Poland's Minister of Culture and National Heritage, Kazimierz Michal Ujazdowski, has unveiled a new programme called "Patriotism for Tomorrow" aiming to teach young people responsibility and participation in public life. The programme devised by the culture ministry together with the National Center of Culture will support all educational and artistic initiatives which promote patriotism and Poland's history in a way accessible to the younger generation.
The programme wants to show that patriotism can be viewed as an interesting notion and not a sentiment celebrated only by the older generation; while ability to sing the Polish anthem, the knowledge of the country's history or the habit of putting out the national flag for national holidays can still be viewed as "cool". Such is the main message of billboards with the slogan "Patriotism of tomorrow is what connects us" which have appeared on the streets of many Polish cities. They present two people - one from the younger generation and one representing the older generation explaining why they feel patriotic and what it means to them. Among the faces that appear there are both historical figures like those fighting for Poland's independence during WWII and people like 19-year old Filip Wolski, winner of the world competition for young IT specialists, who promises that he will always work and live in Poland.

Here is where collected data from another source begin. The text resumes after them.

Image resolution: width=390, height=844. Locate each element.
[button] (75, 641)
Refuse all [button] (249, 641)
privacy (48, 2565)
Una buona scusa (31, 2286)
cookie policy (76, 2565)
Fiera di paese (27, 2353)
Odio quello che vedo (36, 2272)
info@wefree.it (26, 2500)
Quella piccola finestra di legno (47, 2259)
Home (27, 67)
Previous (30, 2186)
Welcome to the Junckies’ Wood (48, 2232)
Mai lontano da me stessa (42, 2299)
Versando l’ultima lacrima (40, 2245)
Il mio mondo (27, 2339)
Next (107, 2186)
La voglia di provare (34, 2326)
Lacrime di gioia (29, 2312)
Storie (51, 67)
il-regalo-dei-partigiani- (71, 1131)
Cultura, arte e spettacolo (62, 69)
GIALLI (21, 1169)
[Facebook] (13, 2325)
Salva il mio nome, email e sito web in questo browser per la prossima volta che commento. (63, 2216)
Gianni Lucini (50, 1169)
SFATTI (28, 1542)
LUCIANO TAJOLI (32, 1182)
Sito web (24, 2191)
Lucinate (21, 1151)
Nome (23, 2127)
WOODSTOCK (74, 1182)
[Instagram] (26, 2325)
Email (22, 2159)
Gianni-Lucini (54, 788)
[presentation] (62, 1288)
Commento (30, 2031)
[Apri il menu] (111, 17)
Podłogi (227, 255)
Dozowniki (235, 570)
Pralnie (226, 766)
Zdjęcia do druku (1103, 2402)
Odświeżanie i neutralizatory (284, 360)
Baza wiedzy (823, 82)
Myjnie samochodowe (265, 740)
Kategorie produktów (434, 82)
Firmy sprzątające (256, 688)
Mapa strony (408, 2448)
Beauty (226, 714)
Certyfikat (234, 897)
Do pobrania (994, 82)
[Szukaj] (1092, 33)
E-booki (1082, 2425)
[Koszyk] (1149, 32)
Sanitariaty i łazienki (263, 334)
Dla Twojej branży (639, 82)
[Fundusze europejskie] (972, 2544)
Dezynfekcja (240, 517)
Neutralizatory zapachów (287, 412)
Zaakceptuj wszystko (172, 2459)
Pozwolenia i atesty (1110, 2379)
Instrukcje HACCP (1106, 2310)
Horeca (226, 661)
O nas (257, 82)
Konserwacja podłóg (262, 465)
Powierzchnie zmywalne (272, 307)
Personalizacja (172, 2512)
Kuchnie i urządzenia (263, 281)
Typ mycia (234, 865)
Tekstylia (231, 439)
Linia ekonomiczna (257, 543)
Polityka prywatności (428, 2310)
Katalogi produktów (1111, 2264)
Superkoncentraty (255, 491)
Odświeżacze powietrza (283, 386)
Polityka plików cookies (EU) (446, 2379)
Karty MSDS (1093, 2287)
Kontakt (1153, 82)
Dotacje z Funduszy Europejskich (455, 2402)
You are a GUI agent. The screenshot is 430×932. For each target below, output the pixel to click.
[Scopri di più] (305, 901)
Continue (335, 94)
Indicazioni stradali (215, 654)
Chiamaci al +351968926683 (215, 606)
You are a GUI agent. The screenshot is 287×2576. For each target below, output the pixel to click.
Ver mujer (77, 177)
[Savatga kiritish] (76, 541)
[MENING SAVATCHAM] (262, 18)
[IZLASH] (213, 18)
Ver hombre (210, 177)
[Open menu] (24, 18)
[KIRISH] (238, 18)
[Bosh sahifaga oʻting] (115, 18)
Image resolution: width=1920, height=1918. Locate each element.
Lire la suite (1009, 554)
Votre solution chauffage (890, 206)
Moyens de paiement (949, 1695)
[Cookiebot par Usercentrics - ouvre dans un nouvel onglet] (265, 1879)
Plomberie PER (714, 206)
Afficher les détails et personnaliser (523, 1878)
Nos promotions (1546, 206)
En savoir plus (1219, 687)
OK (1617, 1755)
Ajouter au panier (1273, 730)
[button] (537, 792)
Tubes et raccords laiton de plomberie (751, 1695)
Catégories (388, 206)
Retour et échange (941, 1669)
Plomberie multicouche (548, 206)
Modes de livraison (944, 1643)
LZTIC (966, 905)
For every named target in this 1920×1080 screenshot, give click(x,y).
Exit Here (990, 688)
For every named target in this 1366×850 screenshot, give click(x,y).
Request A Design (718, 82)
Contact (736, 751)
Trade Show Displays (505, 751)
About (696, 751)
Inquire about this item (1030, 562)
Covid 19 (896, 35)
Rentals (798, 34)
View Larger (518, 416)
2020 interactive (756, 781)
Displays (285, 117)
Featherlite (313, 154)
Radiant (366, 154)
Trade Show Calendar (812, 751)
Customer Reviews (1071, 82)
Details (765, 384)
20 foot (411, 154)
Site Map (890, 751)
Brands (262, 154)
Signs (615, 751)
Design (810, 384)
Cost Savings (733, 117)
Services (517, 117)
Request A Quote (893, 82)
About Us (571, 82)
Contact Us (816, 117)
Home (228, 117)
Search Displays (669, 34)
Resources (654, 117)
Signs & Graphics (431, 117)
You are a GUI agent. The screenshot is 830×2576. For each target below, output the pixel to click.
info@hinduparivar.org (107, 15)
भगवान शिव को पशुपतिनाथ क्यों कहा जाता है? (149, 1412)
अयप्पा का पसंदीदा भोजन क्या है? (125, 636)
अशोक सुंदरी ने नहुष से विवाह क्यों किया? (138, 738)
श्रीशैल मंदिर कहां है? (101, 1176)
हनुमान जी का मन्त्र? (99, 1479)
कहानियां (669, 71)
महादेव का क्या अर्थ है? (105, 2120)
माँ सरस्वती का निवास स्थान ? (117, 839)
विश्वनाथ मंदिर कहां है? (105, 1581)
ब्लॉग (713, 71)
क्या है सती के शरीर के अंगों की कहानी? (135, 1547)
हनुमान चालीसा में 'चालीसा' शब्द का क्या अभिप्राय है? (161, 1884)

"I think it's a decision of every person to go or not to go. But what we are dealing with sometimes is the thing that people consider Poland - there's just no point staying in Poland because you won't find a good job, you won't find good education etc., etc. I think many people need to see not maybe possibilities, not maybe jobs because jobs are here but actually realize that sometimes people say "I have to go, I have to leave Poland" and they can't explain why. It's just this thing that they are sure there is not point in staying here. Poland is a cool place to be? Sure."
Another participant of the action is 86-year-old major Janusz Brochwicz alias "Gryf". This Warsaw Rising survivor spent the last 58 years working and living in the UK. He came back to Poland in 2002 for one simple reason.
"Prospects are very good, industry is building up, there are better living conditions and it is going to be really on the same level with countries that have been freed since 1945."
The budget for the action amounts to 5 mln zloty while 150 000 was spent on billboards alone. Marek Mutor, the head of the National Center of Culture which helped organize the campaign explains.
"What is really important is that our program is really created by civic organisations. What we do is to support them by government money and by some organisation support. The aim of our action is also to show that patriotism connects generations. Old generation which sometimes had to risk their lives for Poland. And young generation which has to find some new ways of patriotic experience."
Mutor also expressed hope that a wider-scale public discussion will follow and more events spreading civic awareness will be taking place all over the country. There are funds available for initiatives and the deadline for civic organizations to submit their applications to the Ministry of Culture is April.